▸ Work required
Copy every one of the entries below word for word, keeping each line as it appears.

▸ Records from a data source
------------------------------------

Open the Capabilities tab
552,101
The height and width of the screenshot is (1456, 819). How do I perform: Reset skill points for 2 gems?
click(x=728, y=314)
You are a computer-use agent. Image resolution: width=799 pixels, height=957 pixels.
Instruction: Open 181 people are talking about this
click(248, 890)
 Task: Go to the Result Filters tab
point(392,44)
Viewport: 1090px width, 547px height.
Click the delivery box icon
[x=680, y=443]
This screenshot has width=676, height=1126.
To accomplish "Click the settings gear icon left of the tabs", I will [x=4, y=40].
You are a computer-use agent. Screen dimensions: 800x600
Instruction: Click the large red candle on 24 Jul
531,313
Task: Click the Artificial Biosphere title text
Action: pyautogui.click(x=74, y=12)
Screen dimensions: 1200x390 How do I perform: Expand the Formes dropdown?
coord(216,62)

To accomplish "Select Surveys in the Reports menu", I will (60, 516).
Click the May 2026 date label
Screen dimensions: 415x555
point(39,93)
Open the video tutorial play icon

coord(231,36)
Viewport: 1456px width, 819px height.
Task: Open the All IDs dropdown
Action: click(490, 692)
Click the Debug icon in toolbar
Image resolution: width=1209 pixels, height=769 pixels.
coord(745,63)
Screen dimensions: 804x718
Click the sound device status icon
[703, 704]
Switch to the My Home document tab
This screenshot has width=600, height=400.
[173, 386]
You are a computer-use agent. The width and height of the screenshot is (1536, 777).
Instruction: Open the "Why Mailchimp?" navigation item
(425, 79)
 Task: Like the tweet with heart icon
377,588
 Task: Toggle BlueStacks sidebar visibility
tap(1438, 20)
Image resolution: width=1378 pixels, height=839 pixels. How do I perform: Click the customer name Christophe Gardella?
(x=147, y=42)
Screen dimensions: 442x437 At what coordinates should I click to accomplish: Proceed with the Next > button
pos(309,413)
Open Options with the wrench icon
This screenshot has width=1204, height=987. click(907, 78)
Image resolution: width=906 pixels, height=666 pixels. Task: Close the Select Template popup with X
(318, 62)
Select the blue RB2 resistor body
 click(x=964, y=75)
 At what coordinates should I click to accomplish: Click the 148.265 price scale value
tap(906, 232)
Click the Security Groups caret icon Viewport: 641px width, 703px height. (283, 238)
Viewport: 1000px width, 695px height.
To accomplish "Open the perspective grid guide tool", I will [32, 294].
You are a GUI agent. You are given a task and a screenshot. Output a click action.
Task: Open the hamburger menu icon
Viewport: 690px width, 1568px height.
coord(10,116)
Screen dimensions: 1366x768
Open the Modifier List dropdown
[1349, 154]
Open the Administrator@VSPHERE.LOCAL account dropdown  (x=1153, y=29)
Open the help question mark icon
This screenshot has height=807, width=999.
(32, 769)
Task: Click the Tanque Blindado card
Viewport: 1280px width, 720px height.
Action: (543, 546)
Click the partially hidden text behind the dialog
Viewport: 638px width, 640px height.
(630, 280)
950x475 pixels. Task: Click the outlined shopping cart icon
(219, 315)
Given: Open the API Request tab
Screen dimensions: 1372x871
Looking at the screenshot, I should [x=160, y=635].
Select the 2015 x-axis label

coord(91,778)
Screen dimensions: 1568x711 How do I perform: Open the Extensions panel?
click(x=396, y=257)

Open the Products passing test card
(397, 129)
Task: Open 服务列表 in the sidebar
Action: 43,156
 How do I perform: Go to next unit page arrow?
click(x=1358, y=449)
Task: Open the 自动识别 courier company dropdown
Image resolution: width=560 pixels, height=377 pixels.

------------------------------------

▸ Output of the exercise
Open the Capabilities tab
552,101
The height and width of the screenshot is (1456, 819). How do I perform: Reset skill points for 2 gems?
click(x=728, y=314)
You are a computer-use agent. Image resolution: width=799 pixels, height=957 pixels.
Instruction: Open 181 people are talking about this
click(248, 890)
 Task: Go to the Result Filters tab
point(392,44)
Viewport: 1090px width, 547px height.
Click the delivery box icon
[x=680, y=443]
This screenshot has width=676, height=1126.
To accomplish "Click the settings gear icon left of the tabs", I will [x=4, y=40].
You are a computer-use agent. Screen dimensions: 800x600
Instruction: Click the large red candle on 24 Jul
531,313
Task: Click the Artificial Biosphere title text
Action: pyautogui.click(x=74, y=12)
Screen dimensions: 1200x390 How do I perform: Expand the Formes dropdown?
coord(216,62)

To accomplish "Select Surveys in the Reports menu", I will (60, 516).
Click the May 2026 date label
Screen dimensions: 415x555
point(39,93)
Open the video tutorial play icon

coord(231,36)
Viewport: 1456px width, 819px height.
Task: Open the All IDs dropdown
Action: click(490, 692)
Click the Debug icon in toolbar
Image resolution: width=1209 pixels, height=769 pixels.
coord(745,63)
Screen dimensions: 804x718
Click the sound device status icon
[703, 704]
Switch to the My Home document tab
This screenshot has width=600, height=400.
[173, 386]
You are a computer-use agent. The width and height of the screenshot is (1536, 777).
Instruction: Open the "Why Mailchimp?" navigation item
(425, 79)
 Task: Like the tweet with heart icon
377,588
 Task: Toggle BlueStacks sidebar visibility
tap(1438, 20)
Image resolution: width=1378 pixels, height=839 pixels. How do I perform: Click the customer name Christophe Gardella?
(x=147, y=42)
Screen dimensions: 442x437 At what coordinates should I click to accomplish: Proceed with the Next > button
pos(309,413)
Open Options with the wrench icon
This screenshot has width=1204, height=987. click(907, 78)
Image resolution: width=906 pixels, height=666 pixels. Task: Close the Select Template popup with X
(318, 62)
Select the blue RB2 resistor body
 click(x=964, y=75)
 At what coordinates should I click to accomplish: Click the 148.265 price scale value
tap(906, 232)
Click the Security Groups caret icon Viewport: 641px width, 703px height. (283, 238)
Viewport: 1000px width, 695px height.
To accomplish "Open the perspective grid guide tool", I will [32, 294].
You are a GUI agent. You are given a task and a screenshot. Output a click action.
Task: Open the hamburger menu icon
Viewport: 690px width, 1568px height.
coord(10,116)
Screen dimensions: 1366x768
Open the Modifier List dropdown
[1349, 154]
Open the Administrator@VSPHERE.LOCAL account dropdown  (x=1153, y=29)
Open the help question mark icon
This screenshot has height=807, width=999.
(32, 769)
Task: Click the Tanque Blindado card
Viewport: 1280px width, 720px height.
Action: (543, 546)
Click the partially hidden text behind the dialog
Viewport: 638px width, 640px height.
(630, 280)
950x475 pixels. Task: Click the outlined shopping cart icon
(219, 315)
Given: Open the API Request tab
Screen dimensions: 1372x871
Looking at the screenshot, I should [x=160, y=635].
Select the 2015 x-axis label

coord(91,778)
Screen dimensions: 1568x711 How do I perform: Open the Extensions panel?
click(x=396, y=257)

Open the Products passing test card
(397, 129)
Task: Open 服务列表 in the sidebar
Action: 43,156
 How do I perform: Go to next unit page arrow?
click(x=1358, y=449)
Task: Open the 自动识别 courier company dropdown
Image resolution: width=560 pixels, height=377 pixels.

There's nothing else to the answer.